How do I use trig substitution to solve this integral?

[p53ud0 dr34m5]

im hoping i worked this out right; its long:
\int x(81-x^2)^{5/2}dx
the integral contains a^2-x^2, so i set x=asin\theta. that would make x=9sin\theta and dx=9cos\theta d\theta:
\int 9sin\theta(81-81sin^2\theta)^{5/2}9cos\theta d\theta = \int 9sin\theta[81(1-sin^2\theta)]^{5/2}9cos\theta d\theta
the integral now contains 1-sin^2\theta =cos^2\theta
\int 9sin\theta(9cos\theta)^59cos\theta d\theta
i used u-sub by setting u=9cos\theta and du=-9sin\theta d\theta.
-\int u^6 du=-\frac{u^7}{7}+C
i plugged my u back in:
-\frac{(9cos\theta)^7}{7}+C
then, i drew my little triangle.
cos\theta=\frac{\sqrt{81-x^2}}{9}
i plugged that into the cos\theta and simplified and came out with:
-\frac{(\sqrt{81-x^2})^7}{7}+C
that's my answer

 

[Muzza]

You could also try the substitution u = 81 - x^2, which should be significantly easier.

 

[Theelectricchild]

I punched it into mathematica and it produced the same as yours, save for a 7/2 exponent rather than 7.

 

[p53ud0 dr34m5]

7/2 exponent is like my square root to the 7th
-\frac{(\sqrt{81-x^2})^2}{7}=-\frac{(81-x^2)^{7/2)}{7}
also, we had to use trig substitution, so that left out the easy 81-x^2 sub

 

[Hippo]

im hoping i worked this out right; its long:
\int x(81-x^2)^{5/2}dx

It doesn't have to be.

You shouldn't have to use a trig or u substitution.

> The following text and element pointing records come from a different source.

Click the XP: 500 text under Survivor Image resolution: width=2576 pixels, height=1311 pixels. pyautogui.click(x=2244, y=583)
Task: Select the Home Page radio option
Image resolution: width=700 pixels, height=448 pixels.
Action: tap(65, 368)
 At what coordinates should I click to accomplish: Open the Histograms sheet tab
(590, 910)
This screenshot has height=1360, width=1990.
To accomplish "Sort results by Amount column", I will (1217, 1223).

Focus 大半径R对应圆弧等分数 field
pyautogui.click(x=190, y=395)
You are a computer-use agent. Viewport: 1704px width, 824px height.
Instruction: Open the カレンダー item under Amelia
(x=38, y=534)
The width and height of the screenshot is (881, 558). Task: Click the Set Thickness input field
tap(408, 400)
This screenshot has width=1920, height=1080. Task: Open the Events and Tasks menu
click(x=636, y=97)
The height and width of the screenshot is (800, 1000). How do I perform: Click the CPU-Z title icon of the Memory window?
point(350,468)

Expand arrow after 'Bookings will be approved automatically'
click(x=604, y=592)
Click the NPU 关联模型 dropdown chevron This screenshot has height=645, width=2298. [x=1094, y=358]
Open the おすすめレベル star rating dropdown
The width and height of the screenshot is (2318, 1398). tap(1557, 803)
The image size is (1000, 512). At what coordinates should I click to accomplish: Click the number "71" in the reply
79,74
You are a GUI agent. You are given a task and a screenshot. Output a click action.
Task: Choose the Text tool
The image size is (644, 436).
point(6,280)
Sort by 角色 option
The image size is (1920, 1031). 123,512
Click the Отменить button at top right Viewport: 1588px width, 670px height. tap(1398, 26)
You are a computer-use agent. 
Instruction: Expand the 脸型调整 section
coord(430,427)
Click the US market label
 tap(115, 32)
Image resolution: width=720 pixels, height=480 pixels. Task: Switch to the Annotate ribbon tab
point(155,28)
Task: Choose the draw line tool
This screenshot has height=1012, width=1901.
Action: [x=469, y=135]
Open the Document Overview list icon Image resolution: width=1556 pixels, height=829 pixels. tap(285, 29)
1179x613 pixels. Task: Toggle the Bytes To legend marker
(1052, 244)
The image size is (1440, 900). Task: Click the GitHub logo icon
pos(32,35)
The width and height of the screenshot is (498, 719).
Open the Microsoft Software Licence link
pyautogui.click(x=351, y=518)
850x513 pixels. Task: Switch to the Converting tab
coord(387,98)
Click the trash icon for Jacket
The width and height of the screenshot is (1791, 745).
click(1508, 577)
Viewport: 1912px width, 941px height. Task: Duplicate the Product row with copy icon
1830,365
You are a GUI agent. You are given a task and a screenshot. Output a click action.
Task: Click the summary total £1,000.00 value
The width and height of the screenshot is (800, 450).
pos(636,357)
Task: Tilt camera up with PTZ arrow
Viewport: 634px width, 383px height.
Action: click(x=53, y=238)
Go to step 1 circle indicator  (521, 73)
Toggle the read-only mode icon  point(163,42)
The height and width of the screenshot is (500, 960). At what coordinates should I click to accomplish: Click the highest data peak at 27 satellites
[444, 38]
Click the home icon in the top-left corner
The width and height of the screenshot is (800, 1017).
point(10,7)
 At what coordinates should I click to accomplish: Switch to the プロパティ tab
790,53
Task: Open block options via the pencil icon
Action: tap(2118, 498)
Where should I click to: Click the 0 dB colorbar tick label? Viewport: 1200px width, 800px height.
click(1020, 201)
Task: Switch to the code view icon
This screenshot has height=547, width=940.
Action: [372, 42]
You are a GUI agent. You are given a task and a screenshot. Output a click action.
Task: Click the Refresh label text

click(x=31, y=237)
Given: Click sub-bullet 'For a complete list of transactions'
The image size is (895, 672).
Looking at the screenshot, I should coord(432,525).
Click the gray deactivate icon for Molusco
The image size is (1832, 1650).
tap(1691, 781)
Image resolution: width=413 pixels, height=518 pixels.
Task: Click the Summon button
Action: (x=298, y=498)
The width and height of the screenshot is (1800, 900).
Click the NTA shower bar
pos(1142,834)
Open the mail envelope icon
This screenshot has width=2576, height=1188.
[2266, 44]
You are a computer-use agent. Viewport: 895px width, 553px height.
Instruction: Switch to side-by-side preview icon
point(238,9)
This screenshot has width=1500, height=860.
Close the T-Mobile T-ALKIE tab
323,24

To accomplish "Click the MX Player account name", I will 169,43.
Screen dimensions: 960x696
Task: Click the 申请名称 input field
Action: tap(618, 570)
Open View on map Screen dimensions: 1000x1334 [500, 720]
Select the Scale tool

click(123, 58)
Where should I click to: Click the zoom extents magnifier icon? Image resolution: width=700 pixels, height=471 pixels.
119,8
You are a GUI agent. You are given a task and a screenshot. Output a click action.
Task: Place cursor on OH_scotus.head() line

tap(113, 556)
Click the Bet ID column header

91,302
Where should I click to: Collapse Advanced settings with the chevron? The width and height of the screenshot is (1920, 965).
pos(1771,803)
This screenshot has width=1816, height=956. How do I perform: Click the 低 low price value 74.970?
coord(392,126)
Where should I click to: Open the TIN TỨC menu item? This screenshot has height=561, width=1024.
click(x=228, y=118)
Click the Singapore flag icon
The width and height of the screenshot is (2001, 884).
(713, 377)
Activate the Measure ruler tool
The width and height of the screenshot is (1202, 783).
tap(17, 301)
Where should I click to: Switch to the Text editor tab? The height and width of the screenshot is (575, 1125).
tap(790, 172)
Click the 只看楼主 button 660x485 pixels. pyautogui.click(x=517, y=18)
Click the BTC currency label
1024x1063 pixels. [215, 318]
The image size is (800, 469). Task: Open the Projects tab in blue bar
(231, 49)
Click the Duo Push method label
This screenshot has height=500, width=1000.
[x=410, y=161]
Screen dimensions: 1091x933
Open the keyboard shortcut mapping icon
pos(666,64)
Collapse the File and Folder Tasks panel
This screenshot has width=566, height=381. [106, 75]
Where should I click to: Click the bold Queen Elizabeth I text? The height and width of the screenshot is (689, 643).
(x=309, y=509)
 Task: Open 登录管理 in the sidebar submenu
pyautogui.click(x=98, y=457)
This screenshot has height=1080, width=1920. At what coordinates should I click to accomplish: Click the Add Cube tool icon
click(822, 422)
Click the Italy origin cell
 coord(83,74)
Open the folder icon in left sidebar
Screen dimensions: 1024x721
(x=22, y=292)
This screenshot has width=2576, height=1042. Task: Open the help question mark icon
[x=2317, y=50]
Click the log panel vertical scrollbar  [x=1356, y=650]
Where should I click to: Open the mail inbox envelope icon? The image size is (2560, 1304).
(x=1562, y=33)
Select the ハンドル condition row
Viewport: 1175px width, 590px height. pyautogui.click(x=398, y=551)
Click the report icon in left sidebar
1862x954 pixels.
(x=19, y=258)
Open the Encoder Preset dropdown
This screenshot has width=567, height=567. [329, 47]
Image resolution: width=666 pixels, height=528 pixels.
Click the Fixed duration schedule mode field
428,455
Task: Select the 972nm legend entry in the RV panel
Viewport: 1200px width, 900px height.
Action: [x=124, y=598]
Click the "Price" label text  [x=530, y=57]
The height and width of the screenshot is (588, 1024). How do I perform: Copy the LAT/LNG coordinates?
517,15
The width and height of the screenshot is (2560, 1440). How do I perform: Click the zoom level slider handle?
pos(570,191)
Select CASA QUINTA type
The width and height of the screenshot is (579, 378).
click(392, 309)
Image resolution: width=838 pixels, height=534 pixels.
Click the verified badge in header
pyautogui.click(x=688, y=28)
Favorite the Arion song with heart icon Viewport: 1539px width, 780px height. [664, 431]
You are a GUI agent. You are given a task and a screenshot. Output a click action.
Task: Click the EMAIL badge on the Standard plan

Inspection isn't too hard with something like this.

\frac{(2)}{(-2)(7)}\int (-2x)(\frac{7}{2})(81-x^2)^{5/2}dx
= -\frac{1}{7} (\sqrt {81-x^2})^7

 

[Theelectricchild]

*Cough* Table *Cough*

Excuse me... something in my throat--- tables are great to have around so you barely have to think.

 

[Hippo]

Guess having someone else do it is the easiest way.